> Source information:
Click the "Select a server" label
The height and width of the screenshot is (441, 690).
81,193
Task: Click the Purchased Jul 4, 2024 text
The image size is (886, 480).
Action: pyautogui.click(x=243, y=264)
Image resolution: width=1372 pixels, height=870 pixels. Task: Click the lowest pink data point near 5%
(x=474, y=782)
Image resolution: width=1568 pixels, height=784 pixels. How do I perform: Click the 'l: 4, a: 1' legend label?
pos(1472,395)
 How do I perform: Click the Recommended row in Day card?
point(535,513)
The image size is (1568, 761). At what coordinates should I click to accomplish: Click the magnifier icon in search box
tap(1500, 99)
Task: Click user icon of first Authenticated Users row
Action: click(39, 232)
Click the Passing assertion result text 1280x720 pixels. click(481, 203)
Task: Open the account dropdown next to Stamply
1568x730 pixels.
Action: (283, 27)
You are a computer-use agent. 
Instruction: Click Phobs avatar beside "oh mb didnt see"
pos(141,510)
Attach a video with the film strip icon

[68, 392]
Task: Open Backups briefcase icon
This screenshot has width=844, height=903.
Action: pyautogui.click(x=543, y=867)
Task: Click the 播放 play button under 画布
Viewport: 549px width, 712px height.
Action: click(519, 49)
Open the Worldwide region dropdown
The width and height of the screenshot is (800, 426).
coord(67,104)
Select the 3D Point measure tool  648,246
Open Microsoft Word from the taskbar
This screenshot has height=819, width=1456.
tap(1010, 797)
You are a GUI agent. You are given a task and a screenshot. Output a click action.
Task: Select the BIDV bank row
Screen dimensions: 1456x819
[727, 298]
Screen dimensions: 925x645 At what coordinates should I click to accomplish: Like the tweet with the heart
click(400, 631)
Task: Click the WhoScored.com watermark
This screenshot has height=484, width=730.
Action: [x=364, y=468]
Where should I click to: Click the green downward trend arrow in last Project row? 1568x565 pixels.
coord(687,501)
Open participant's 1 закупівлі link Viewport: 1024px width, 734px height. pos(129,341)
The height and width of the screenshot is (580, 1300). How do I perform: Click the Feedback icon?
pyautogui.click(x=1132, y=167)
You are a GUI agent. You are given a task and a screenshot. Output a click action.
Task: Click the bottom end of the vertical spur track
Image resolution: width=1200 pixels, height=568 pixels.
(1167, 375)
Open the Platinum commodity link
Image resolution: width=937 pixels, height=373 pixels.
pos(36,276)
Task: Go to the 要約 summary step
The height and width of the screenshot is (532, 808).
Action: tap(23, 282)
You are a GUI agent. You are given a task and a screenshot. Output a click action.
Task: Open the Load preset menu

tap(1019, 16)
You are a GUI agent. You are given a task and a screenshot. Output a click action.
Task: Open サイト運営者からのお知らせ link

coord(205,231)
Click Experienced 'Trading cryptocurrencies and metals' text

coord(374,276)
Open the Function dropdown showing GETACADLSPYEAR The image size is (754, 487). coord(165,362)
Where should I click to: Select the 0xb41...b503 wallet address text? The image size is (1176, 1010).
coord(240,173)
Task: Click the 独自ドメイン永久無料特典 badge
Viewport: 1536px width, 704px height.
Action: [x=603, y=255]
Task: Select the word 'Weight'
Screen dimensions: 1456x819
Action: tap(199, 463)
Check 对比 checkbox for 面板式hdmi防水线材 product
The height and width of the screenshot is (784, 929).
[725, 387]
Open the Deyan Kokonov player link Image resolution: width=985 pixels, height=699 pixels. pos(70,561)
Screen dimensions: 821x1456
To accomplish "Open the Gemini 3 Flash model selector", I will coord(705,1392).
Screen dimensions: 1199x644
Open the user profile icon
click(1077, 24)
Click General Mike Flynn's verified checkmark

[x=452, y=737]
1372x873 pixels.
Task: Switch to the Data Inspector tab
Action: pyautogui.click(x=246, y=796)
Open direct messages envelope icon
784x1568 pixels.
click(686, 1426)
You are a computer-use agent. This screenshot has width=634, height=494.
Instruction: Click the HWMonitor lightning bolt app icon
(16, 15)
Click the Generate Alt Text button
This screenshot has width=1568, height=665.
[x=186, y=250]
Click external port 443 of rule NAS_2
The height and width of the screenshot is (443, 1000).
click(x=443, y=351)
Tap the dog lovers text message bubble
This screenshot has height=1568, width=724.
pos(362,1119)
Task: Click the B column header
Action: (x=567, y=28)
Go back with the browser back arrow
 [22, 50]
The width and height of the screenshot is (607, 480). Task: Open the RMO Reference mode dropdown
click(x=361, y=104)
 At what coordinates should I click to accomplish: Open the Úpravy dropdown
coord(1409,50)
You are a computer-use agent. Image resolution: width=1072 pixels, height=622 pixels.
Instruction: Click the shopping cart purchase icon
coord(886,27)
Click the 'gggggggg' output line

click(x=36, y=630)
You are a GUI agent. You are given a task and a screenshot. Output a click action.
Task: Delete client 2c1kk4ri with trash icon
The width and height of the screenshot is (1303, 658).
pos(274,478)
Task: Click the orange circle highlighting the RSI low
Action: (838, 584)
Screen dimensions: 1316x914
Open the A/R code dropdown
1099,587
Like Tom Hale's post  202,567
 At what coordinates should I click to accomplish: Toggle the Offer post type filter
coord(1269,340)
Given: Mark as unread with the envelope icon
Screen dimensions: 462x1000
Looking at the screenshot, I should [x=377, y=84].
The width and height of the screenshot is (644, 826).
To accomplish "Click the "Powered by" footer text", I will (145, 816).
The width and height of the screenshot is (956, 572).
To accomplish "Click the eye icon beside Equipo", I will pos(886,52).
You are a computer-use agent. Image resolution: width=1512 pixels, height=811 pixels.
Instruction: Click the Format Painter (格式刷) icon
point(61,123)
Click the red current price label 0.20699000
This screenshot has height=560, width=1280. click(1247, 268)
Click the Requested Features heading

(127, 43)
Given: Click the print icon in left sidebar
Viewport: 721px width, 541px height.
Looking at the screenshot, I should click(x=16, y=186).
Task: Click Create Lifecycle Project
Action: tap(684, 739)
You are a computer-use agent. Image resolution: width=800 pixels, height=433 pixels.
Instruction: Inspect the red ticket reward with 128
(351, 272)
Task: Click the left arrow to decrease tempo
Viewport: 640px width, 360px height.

> Exercise brief: All that is wanted is the stretch of lines above from the one containing "Task: Open the account" through the one containing "Task: Go to the 要約 summary step", duplicated exactly.

> Response box:
Task: Open the account dropdown next to Stamply
1568x730 pixels.
Action: (283, 27)
You are a computer-use agent. 
Instruction: Click Phobs avatar beside "oh mb didnt see"
pos(141,510)
Attach a video with the film strip icon

[68, 392]
Task: Open Backups briefcase icon
This screenshot has width=844, height=903.
Action: pyautogui.click(x=543, y=867)
Task: Click the 播放 play button under 画布
Viewport: 549px width, 712px height.
Action: click(519, 49)
Open the Worldwide region dropdown
The width and height of the screenshot is (800, 426).
coord(67,104)
Select the 3D Point measure tool  648,246
Open Microsoft Word from the taskbar
This screenshot has height=819, width=1456.
tap(1010, 797)
You are a GUI agent. You are given a task and a screenshot. Output a click action.
Task: Select the BIDV bank row
Screen dimensions: 1456x819
[727, 298]
Screen dimensions: 925x645 At what coordinates should I click to accomplish: Like the tweet with the heart
click(400, 631)
Task: Click the WhoScored.com watermark
This screenshot has height=484, width=730.
Action: [x=364, y=468]
Where should I click to: Click the green downward trend arrow in last Project row? 1568x565 pixels.
coord(687,501)
Open participant's 1 закупівлі link Viewport: 1024px width, 734px height. pos(129,341)
The height and width of the screenshot is (580, 1300). How do I perform: Click the Feedback icon?
pyautogui.click(x=1132, y=167)
You are a GUI agent. You are given a task and a screenshot. Output a click action.
Task: Click the bottom end of the vertical spur track
Image resolution: width=1200 pixels, height=568 pixels.
(1167, 375)
Open the Platinum commodity link
Image resolution: width=937 pixels, height=373 pixels.
pos(36,276)
Task: Go to the 要約 summary step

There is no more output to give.